## [EXERCISE REQUIREMENTS]
The following entries are to be retyped in full, exactly as written.

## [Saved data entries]
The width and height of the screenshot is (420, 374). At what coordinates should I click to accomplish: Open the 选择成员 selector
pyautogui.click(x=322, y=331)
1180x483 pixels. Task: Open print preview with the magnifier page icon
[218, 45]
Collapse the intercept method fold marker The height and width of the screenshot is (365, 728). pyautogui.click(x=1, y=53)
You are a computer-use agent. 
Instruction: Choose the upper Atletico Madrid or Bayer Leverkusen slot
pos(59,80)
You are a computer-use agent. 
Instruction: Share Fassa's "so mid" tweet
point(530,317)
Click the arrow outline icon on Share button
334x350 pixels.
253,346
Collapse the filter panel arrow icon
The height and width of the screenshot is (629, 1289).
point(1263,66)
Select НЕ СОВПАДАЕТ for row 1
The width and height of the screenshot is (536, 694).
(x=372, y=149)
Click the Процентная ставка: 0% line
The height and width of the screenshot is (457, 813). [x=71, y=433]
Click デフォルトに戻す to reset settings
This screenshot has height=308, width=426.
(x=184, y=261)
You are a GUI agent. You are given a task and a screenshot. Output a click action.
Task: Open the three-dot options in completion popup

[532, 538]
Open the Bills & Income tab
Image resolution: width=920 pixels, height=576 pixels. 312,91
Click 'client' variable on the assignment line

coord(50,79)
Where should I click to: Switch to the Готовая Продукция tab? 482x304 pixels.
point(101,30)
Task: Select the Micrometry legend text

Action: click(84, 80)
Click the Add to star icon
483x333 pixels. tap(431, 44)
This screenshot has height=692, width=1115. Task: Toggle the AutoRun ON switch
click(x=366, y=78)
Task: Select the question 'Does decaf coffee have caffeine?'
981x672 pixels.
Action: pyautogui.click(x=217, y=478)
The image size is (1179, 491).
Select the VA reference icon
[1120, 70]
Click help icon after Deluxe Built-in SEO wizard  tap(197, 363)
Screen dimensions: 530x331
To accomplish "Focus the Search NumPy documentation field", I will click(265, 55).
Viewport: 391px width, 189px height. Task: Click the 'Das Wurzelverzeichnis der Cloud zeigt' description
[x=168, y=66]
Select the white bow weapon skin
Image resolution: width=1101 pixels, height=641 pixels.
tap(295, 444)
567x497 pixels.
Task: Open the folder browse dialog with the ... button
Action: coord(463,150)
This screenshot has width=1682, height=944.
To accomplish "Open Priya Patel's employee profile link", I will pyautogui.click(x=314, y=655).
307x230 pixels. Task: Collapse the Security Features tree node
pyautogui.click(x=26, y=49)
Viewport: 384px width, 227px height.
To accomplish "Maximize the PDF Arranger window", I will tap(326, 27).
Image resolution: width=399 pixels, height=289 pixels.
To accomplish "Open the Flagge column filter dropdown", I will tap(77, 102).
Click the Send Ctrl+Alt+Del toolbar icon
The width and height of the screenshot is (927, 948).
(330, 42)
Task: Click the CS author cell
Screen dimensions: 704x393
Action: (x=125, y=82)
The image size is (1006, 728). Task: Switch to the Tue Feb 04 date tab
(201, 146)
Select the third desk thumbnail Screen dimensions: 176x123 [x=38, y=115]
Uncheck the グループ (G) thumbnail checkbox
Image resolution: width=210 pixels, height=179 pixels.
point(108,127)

## [RESPONSE BOX]
The width and height of the screenshot is (420, 374). At what coordinates should I click to accomplish: Open the 选择成员 selector
pyautogui.click(x=322, y=331)
1180x483 pixels. Task: Open print preview with the magnifier page icon
[218, 45]
Collapse the intercept method fold marker The height and width of the screenshot is (365, 728). pyautogui.click(x=1, y=53)
You are a computer-use agent. 
Instruction: Choose the upper Atletico Madrid or Bayer Leverkusen slot
pos(59,80)
You are a computer-use agent. 
Instruction: Share Fassa's "so mid" tweet
point(530,317)
Click the arrow outline icon on Share button
334x350 pixels.
253,346
Collapse the filter panel arrow icon
The height and width of the screenshot is (629, 1289).
point(1263,66)
Select НЕ СОВПАДАЕТ for row 1
The width and height of the screenshot is (536, 694).
(x=372, y=149)
Click the Процентная ставка: 0% line
The height and width of the screenshot is (457, 813). [x=71, y=433]
Click デフォルトに戻す to reset settings
This screenshot has height=308, width=426.
(x=184, y=261)
You are a GUI agent. You are given a task and a screenshot. Output a click action.
Task: Open the three-dot options in completion popup

[532, 538]
Open the Bills & Income tab
Image resolution: width=920 pixels, height=576 pixels. 312,91
Click 'client' variable on the assignment line

coord(50,79)
Where should I click to: Switch to the Готовая Продукция tab? 482x304 pixels.
point(101,30)
Task: Select the Micrometry legend text

Action: click(84, 80)
Click the Add to star icon
483x333 pixels. tap(431, 44)
This screenshot has height=692, width=1115. Task: Toggle the AutoRun ON switch
click(x=366, y=78)
Task: Select the question 'Does decaf coffee have caffeine?'
981x672 pixels.
Action: pyautogui.click(x=217, y=478)
The image size is (1179, 491).
Select the VA reference icon
[1120, 70]
Click help icon after Deluxe Built-in SEO wizard  tap(197, 363)
Screen dimensions: 530x331
To accomplish "Focus the Search NumPy documentation field", I will click(265, 55).
Viewport: 391px width, 189px height. Task: Click the 'Das Wurzelverzeichnis der Cloud zeigt' description
[x=168, y=66]
Select the white bow weapon skin
Image resolution: width=1101 pixels, height=641 pixels.
tap(295, 444)
567x497 pixels.
Task: Open the folder browse dialog with the ... button
Action: coord(463,150)
This screenshot has width=1682, height=944.
To accomplish "Open Priya Patel's employee profile link", I will pyautogui.click(x=314, y=655).
307x230 pixels. Task: Collapse the Security Features tree node
pyautogui.click(x=26, y=49)
Viewport: 384px width, 227px height.
To accomplish "Maximize the PDF Arranger window", I will tap(326, 27).
Image resolution: width=399 pixels, height=289 pixels.
To accomplish "Open the Flagge column filter dropdown", I will tap(77, 102).
Click the Send Ctrl+Alt+Del toolbar icon
The width and height of the screenshot is (927, 948).
(330, 42)
Task: Click the CS author cell
Screen dimensions: 704x393
Action: (x=125, y=82)
The image size is (1006, 728). Task: Switch to the Tue Feb 04 date tab
(201, 146)
Select the third desk thumbnail Screen dimensions: 176x123 [x=38, y=115]
Uncheck the グループ (G) thumbnail checkbox
Image resolution: width=210 pixels, height=179 pixels.
point(108,127)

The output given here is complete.